3. Try to orient the F and B tiles by turning the F and B caps. This may not be possible, and then the F and B tiles need to be swapped. This can be fixed by the sequence:
u1 r1 u1 l1 u1 r1 u1 l1 u2 r1 d5 l1

Phase 5: Position nearly all the pieces
The puzzle can now be nearly solved just like the Rubik's cube. Each triangle corresponds to a corner of the cube (though without visible orientation), each pair of 2-coloured tiles corresponds to an edge piece of the cube, and the 4-coloured pieces are the face centres. Nearly any method to solve the cube can be applied now, but it must be borne in mind that the centres have visible orientation now. There are several points to remember:

1. You will probably have tile pairs which are not oriented properly with respect to each other. Treat these like any other proper edge pair. Note however that the orientation of this pair treated as a single 'edge' is not visible.
2. You may find that two edges (tile pairs) need to be swapped in the end, which does not occur on a normal cube. This will be fixed in the next phase.
3. You may find that one edge (tile pair) needs to be flipped in the end, which does not occur on a normal cube. This will be fixed in the next phase. Note however that you might flip such a 'single edge' in combination with a tile pair that are not oriented properly with respect to each other. This can usually get rid of any apparently single flipped 'edges'.
4. If you use an edges first method, or a layer method in which the final layer is solved edges first, then in the end you may find you have two corners (triangles) which need to be swapped. In this case swap two edges and solve the corners again.
5. Layer methods and edges first methods can be easily adapted so that the orientations of most face centres will be correct.
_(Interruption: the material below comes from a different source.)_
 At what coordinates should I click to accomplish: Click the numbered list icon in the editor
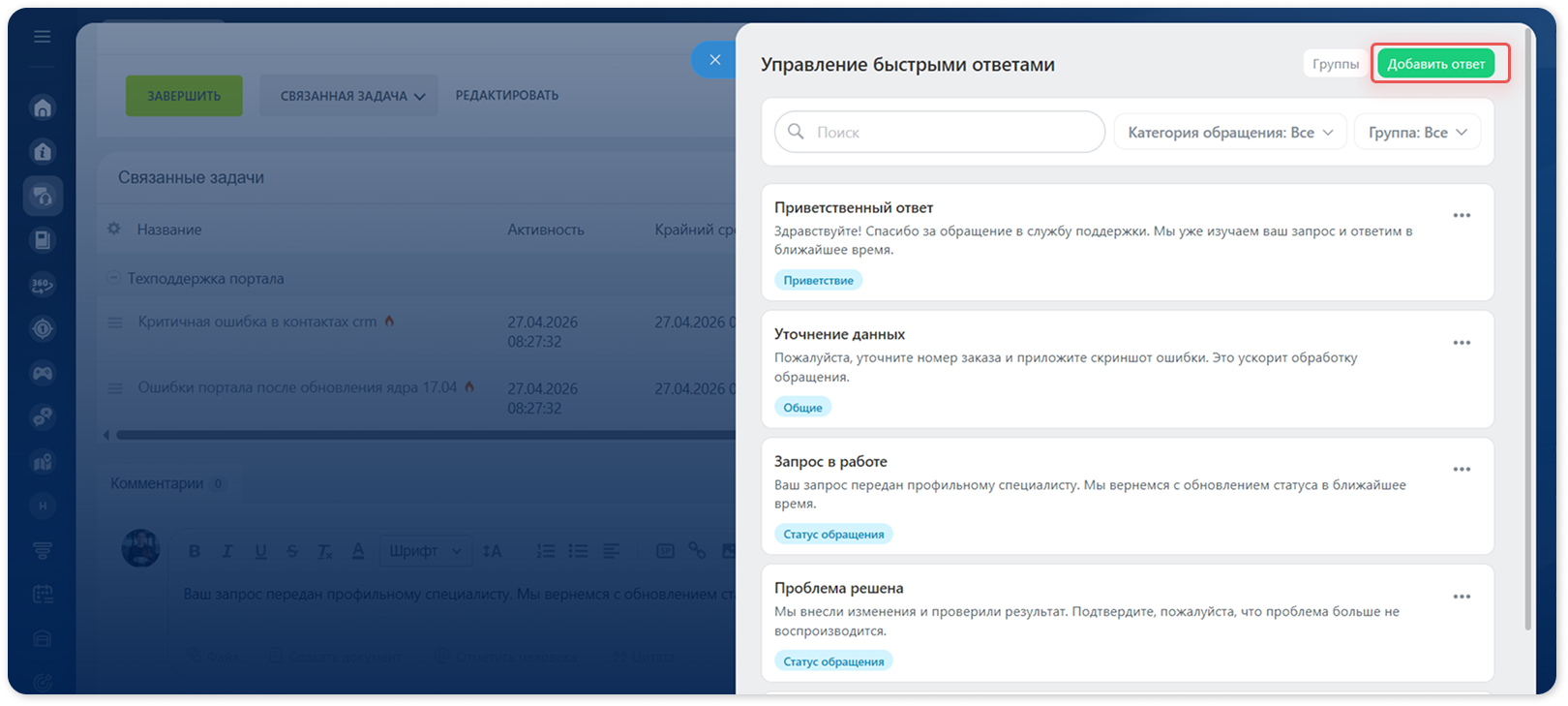pos(546,551)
Nevertheless you will probably need to fix the orientation of some centres, and this can be done with the following sequences:
To turn the F tile 180 degrees, do R L F2 R' L' F twice.
To turn the R tile clockwise 90 degrees, and the U tile anti-clockwise 90 degrees, do l3 u3 r3 U l3 d3 r3 U'.

Phase 6: Fix remaining problems
Now you may still need to swap two pairs of tiles, and will almost certainly need to orient a few of the 2-coloured tiles.

1. The FD/DF tile pair can be swapped with the BU/UB pair by the sequence r1 u6 r1 u6 l2. Note that any tile pairs can be swapped with this sequence, for example:
To swap the FD/DF pair with the FU/UF pair, do U2 r1 u6 r1 u6 l2 U2.
To swap the FD/DF pair with the FR/RF pair, do R2 B r1 u6 r1 u6 l2 B' R2.
2. The FD tile can be flipped by the sequence
r1 R L F2 R' L' F R L F2 R' L' F l1
All tiles that need to be flipped can be corrected in this way. Note that if you have a single 'flipped edge' from the previous phase, then you can flip the two tiles separately.
Compare this sequence with the sequence used in the previous phase to rotate the F tile 180 degrees.